TASK REQUIREMENTS: Retype the tail of the data exactly, starting at the line containing "The image size is (411, 198)." and stopping at the last line.

Data items:
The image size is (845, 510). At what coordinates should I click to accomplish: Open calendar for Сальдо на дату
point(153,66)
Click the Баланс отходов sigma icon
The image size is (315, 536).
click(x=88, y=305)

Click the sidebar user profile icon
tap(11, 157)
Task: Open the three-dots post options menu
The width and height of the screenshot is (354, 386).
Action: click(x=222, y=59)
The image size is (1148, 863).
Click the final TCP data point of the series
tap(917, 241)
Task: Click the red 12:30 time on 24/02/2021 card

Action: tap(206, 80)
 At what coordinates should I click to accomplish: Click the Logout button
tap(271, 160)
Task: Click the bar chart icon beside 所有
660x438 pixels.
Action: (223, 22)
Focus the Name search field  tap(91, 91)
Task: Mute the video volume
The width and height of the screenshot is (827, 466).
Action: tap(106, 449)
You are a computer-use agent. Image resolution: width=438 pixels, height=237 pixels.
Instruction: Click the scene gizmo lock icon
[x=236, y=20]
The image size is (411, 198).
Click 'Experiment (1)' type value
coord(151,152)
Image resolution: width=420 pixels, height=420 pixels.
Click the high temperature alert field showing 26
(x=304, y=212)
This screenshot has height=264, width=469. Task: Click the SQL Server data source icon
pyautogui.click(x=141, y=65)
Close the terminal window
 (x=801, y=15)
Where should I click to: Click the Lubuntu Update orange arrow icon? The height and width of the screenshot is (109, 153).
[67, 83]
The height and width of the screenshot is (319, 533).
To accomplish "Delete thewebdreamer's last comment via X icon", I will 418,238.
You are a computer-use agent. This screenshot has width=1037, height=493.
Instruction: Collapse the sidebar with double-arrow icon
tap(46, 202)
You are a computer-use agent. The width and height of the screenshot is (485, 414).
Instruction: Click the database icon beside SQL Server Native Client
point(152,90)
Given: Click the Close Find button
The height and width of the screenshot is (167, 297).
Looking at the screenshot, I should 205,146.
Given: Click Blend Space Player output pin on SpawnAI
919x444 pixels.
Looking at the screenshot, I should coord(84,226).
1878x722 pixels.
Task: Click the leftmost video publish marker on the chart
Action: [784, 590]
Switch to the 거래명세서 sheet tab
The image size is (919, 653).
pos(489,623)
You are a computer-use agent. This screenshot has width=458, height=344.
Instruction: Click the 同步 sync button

EXERCISE SOLUTION:
The image size is (411, 198).
Click 'Experiment (1)' type value
coord(151,152)
Image resolution: width=420 pixels, height=420 pixels.
Click the high temperature alert field showing 26
(x=304, y=212)
This screenshot has height=264, width=469. Task: Click the SQL Server data source icon
pyautogui.click(x=141, y=65)
Close the terminal window
 (x=801, y=15)
Where should I click to: Click the Lubuntu Update orange arrow icon? The height and width of the screenshot is (109, 153).
[67, 83]
The height and width of the screenshot is (319, 533).
To accomplish "Delete thewebdreamer's last comment via X icon", I will 418,238.
You are a computer-use agent. This screenshot has width=1037, height=493.
Instruction: Collapse the sidebar with double-arrow icon
tap(46, 202)
You are a computer-use agent. The width and height of the screenshot is (485, 414).
Instruction: Click the database icon beside SQL Server Native Client
point(152,90)
Given: Click the Close Find button
The height and width of the screenshot is (167, 297).
Looking at the screenshot, I should 205,146.
Given: Click Blend Space Player output pin on SpawnAI
919x444 pixels.
Looking at the screenshot, I should coord(84,226).
1878x722 pixels.
Task: Click the leftmost video publish marker on the chart
Action: [784, 590]
Switch to the 거래명세서 sheet tab
The image size is (919, 653).
pos(489,623)
You are a computer-use agent. This screenshot has width=458, height=344.
Instruction: Click the 同步 sync button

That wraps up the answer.